The process extracts HTML from a website. You can even decide which section or text to extract.
Let's take a basic example of how a web scraper works. Let's imagine that we are interested in extracting the title of some product in a webpage with the same format. In the page, each product has the tag <h4> and a class called "product".
The HTML shoud look something like this: <h4 class="product">Product name</h4>.
A web scraper will search for the h4 tag that contains the class called product and it will extract the name of all the products with that format. Then we will be able to use all this information by extracting the text or the entire HTML.
You may want to extract important information from your website or others, to show it to your users or potential clients.

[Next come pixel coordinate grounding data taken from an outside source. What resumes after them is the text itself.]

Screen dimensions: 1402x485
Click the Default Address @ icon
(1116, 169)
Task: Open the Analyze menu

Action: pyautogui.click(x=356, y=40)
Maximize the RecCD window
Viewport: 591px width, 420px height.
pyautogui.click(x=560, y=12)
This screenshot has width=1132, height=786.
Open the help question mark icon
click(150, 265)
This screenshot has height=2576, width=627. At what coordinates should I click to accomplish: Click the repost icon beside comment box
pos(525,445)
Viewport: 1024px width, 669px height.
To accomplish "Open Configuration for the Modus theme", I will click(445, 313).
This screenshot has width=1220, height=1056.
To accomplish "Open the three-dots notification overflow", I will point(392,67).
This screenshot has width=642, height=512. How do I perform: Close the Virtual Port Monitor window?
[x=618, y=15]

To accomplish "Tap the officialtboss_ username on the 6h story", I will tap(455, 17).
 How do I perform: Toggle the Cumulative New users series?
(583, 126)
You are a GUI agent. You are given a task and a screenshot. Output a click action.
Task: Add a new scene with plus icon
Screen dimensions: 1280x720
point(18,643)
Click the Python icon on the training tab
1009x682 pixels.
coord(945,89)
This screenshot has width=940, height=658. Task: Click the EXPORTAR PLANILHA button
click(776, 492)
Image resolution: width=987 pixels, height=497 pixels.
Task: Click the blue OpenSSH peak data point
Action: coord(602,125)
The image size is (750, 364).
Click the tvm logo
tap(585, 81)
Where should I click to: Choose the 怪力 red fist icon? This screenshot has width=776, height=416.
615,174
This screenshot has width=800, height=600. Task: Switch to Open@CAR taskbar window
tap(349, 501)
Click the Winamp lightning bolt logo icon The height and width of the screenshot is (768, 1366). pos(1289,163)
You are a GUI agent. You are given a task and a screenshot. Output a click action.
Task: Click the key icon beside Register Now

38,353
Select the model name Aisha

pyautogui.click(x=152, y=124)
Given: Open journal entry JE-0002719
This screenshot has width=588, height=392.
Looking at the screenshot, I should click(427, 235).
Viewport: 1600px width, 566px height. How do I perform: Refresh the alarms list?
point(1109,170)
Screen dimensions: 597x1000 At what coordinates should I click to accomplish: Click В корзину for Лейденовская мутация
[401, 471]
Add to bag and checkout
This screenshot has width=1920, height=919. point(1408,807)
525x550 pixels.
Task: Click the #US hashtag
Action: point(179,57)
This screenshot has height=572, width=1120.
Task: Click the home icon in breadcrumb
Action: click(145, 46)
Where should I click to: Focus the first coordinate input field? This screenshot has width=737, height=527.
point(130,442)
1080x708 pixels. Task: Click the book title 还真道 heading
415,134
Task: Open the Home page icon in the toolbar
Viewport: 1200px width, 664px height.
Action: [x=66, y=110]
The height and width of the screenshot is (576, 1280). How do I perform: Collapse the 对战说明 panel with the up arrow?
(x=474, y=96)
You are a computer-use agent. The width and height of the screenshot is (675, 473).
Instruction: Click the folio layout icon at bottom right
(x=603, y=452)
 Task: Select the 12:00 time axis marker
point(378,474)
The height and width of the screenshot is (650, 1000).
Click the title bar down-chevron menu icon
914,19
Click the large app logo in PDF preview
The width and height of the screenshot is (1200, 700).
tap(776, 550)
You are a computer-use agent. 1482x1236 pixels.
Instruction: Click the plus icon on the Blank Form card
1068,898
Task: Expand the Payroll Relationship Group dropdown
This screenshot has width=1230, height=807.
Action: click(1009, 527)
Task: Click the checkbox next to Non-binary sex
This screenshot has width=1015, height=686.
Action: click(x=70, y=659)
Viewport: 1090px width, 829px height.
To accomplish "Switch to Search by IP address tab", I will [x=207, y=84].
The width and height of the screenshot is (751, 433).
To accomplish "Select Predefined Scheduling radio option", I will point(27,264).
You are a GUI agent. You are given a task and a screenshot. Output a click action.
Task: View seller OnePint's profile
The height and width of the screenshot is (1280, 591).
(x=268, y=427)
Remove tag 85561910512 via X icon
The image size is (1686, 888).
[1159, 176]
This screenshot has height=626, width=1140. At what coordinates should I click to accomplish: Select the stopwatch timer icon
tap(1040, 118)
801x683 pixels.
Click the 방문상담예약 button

Scraping the web for content is a good way to keep your information updated since each scrape will extract up to date information from a website. This avoids any unnecessary updates on your chatbot, since the source of information would be stored somewhere else.
To start scrapping you will need to create a script. More information in How to create scripts.
Got to Scripts>Create New. Give it a name and a description. It should look like this.
Let's take this example. You want to scrape the Freelancer website for new available jobs related in Software and the budget of the projects.
In the Control section, click on More and then "Web Scraping".
Let's enter the url https://www.freelancer.com/jobs/?keyword=software.
We can find the budget of the projects inside the tag "div" with class name "JobSearchCard-secondary-price". If you only want to search by tag you can leave the class name empty.
Switch the search type in the "search by" section. You can search by id or by class.
Press create and save. Now your chatbot will scrape that webpage and show the results.
Messaging apps (Facebook, WhatsApp etc.) cannot render HTML code, but the web chatbot can, so you can check the HTML box in case you want to display full html in your chatbot.
For example, if we want to display the name for the available jobs and days left we would need to enter the tag "div" and the class "JobSearchCard-primary-heading". We would also need to check the HTML box.
Now our web chatbot will be able to show the description to the job offers. Selecting html as an option is necessary in case you want to display external links and images.
You can check both web scraps by interacting with our chatbot.